No, you wouldn't "need" all of those. Other Indy films only had one date/location card, despite the fact that every one took place in multiple locales. They didn't flash multiple cards every time the narrative shifted location.

I'm still (mildly) annoyed DoD killed this tradition.
 

fedoraboy

Well-known member
No, you wouldn't "need" all of those. Other Indy films only had one date/location card, despite the fact that every one took place in multiple locales. They didn't flash multiple cards every time the narrative shifted location.

I'm still (mildly) annoyed DoD killed this tradition.
Well, the other films set the tradition of always marking a year jump (admittedly it was only Crusade that needed to do this!) so you'd probably need to do it at least once for every time you went to a new year - so at the very least that would mean 1944, 1969, 1951, and there'd certainly be an argument that if you're doing these three, then 214BC would warrant one, too.

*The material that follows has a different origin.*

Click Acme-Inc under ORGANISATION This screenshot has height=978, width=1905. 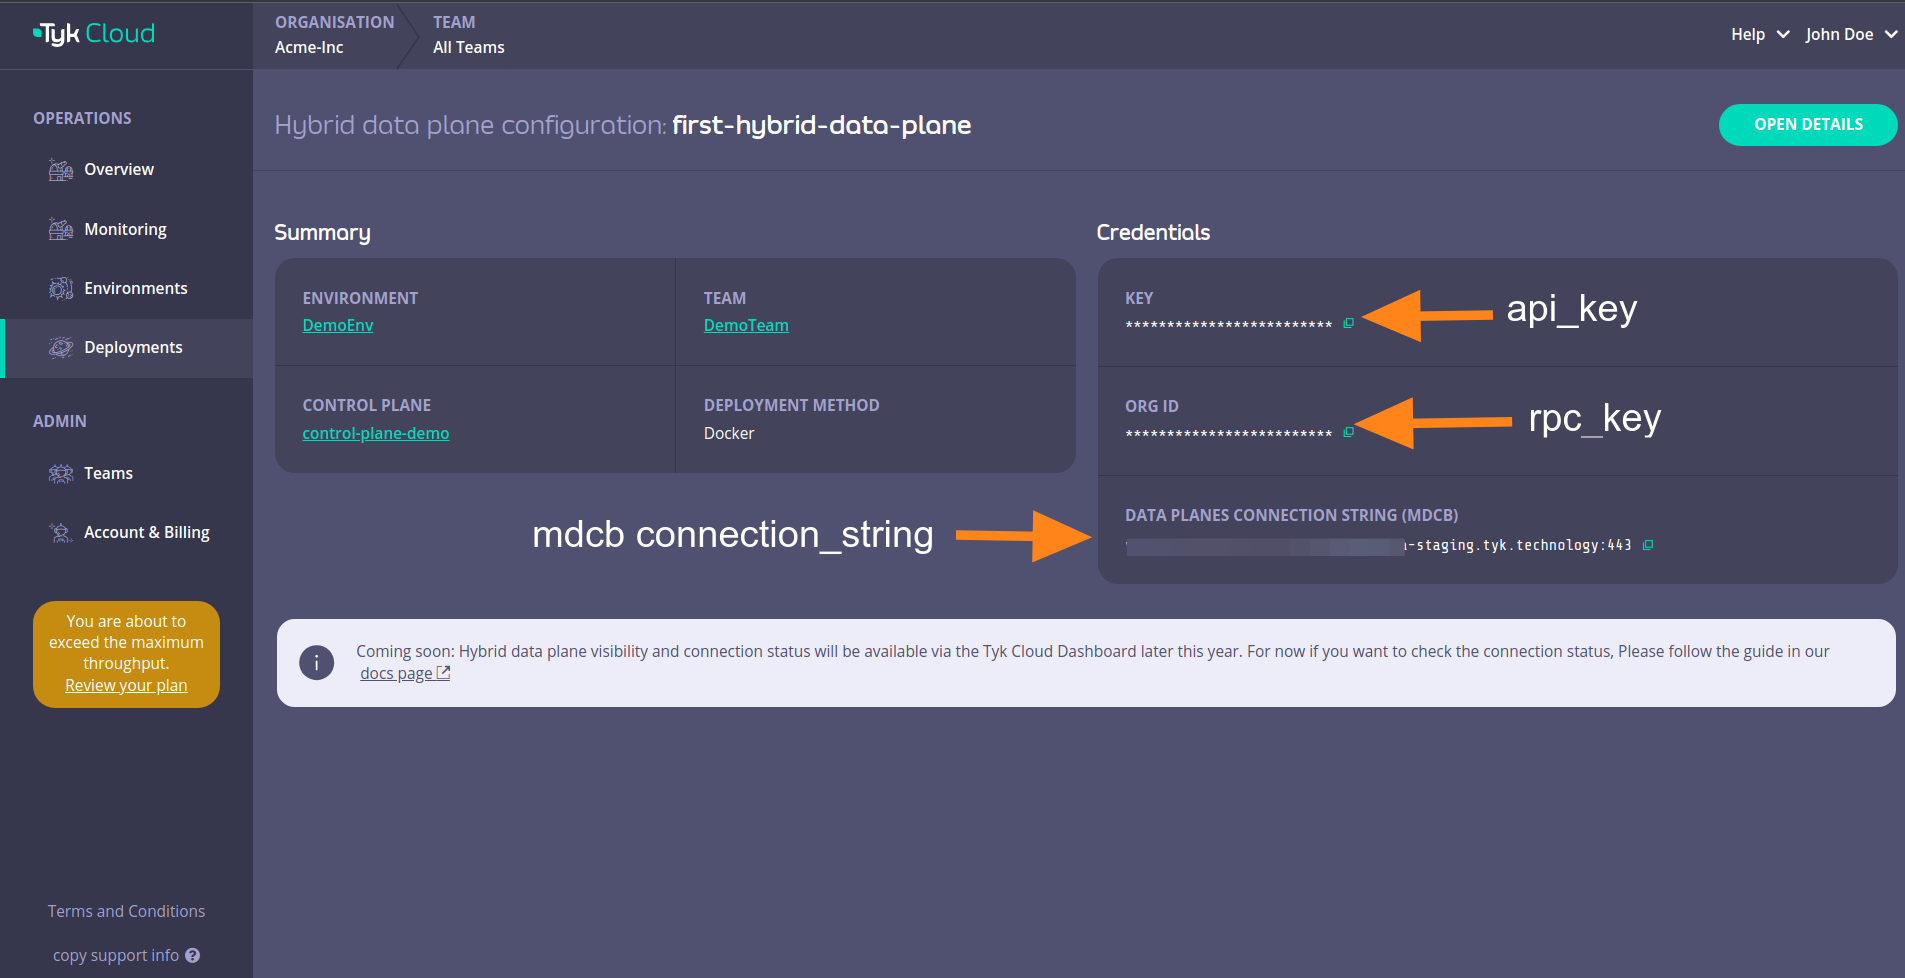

TBH, I also think this is part of Mangold doing the film his way, he'd rather let us know time and place through action and story, no on screen text needed. Certainly if you look at the way the 1951 flashback is presented, it's Indy - and then Helena - recollecting an incident from the past (something that the series hasn't really done before) and so inserting a location/year stamp here could seem a bit clunky.

Like you, I'm all for series continuity, so would have been happy to see them included, but I'm fairly certain their exclusion was deliberate and I can understand why they didn't use them.
 

Lance Quazar

Well-known member
Well, the other films set the tradition of always marking a year jump (admittedly it was only Crusade that needed to do this!)
Sorry, I forgot that LC had two of 'em because of the flashback/time jump!

I would have been fine with one. Or with two. No need for the one during the 1951 flashback, that would have been jarring and unnecessary. Same with during the Siege of Syracuse.

I was not okay with zero!
 

fedoraboy

Well-known member
Sorry, I forgot that LC had two of 'em because of the flashback/time jump!

I would have been fine with one. Or with two. No need for the one during the 1951 flashback, that would have been jarring and unnecessary. Same with during the Siege of Syracuse.

I was not okay with zero!
I must admit, on that first viewing I missed the full credits at the beginning and the location/year marker - it felt like an unnecessary change to an established formula. If there'd been one for France 1944, then it would have felt weird not having one stating New York 1969. I agree, they might just have got away with these two and not bothered with any subsequent text (though it might have felt odd not having an Oxford 1951).

But I think I understand the reasoning behind their exclusion, and I'm fine with each of the films straying a little bit from established tropes. It still felt like an Indiana Jones film in the ways that mattered.